Aufgaben
A - Geben Sie aus dem Lesetext den Abschnitt wortgetreu wieder, der mit „Folgende Bedenken haben“ beginnt und mit „Abs3 litc B-VG).“ endet.
B - Was sagt der Lesetext zu folgenden Punkten? Antworten Sie kurz und mit derselben Markierung.
(i) Von welchem Datum ist der Verwaltungsakt der damaligen Bundesministerin?
(ii) An welchem Tag beschloss der Verfassungsgerichtshof, das Prüfungsverfahren einzuleiten?
(iii) Wo ist der Verwaltungsakt laut dem Bedenken des Verfassungsgerichtshofes nicht kundgemacht worden?
C - Stimmen die folgenden Aussagen mit dem Lesetext überein? Antworten Sie jeweils mit Ja oder Nein und zitieren Sie die entscheidenden Worte genau.
(i) Der Verwaltungsakt wurde als „Bescheid“ bezeichnet.
(ii) Das Prüfungsverfahren wurde auf Antrag einer Partei eingeleitet.
(iii) Der Verwaltungsakt stammt von der Bundesministerin für Finanzen.

Lesetext
━━━━━━

2. Aus Anlass dieses Beschwerdeverfahrens sind im Verfassungsgerichtshof Bedenken ob der Gesetzmäßigkeit des - zwar als "Bescheid" bezeichneten, vom Gerichtshof jedoch vorläufig als Verordnung qualifizierten - Verwaltungsaktes der damaligen Bundesministerin für Arbeit, Gesundheit und Soziales vom 28. Oktober 1999, GZ 21.130/35-2/99, entstanden, weshalb er am 11. Oktober 2003 beschlossen hat, von Amts wegen ein Verfahren zur Prüfung der Gesetzmäßigkeit dieses Verwaltungsaktes einzuleiten.

Folgende Bedenken haben den Verfassungsgerichtshof dazu veranlasst:

"... Zunächst hegt der Verfassungsgerichtshof das Bedenken, daß der als anscheinend als Verordnung zu qualifizierende Verwaltungsakt der (damaligen) Bundesministerin für Arbeit, Gesundheit und Soziales entgegen §2 Abs2 Z2 des Bundesgesetzes über das Bundesgesetzblatt 1996, BGBl. Nr. 660, nicht im Bundesgesetzblatt kundgemacht worden ist (Art139 Abs3 litc B-VG).

━━━━━━

Datenauszug
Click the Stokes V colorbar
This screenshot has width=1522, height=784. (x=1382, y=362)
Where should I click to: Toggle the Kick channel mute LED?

━━━━━━

Lösungen
A -
Folgende Bedenken haben den Verfassungsgerichtshof dazu veranlasst:

"... Zunächst hegt der Verfassungsgerichtshof das Bedenken, daß der als anscheinend als Verordnung zu qualifizierende Verwaltungsakt der (damaligen) Bundesministerin für Arbeit, Gesundheit und Soziales entgegen §2 Abs2 Z2 des Bundesgesetzes über das Bundesgesetzblatt 1996, BGBl. Nr. 660, nicht im Bundesgesetzblatt kundgemacht worden ist (Art139 Abs3 litc B-VG).

B -
(i) Vom 28. Oktober 1999.
(ii) Am 11. Oktober 2003.
(iii) Im Bundesgesetzblatt.

C -
(i) Ja: „zwar als "Bescheid" bezeichneten“
(ii) Nein: „von Amts wegen ein Verfahren zur Prüfung der Gesetzmäßigkeit dieses Verwaltungsaktes einzuleiten“
(iii) Nein: „der damaligen Bundesministerin für Arbeit, Gesundheit und Soziales“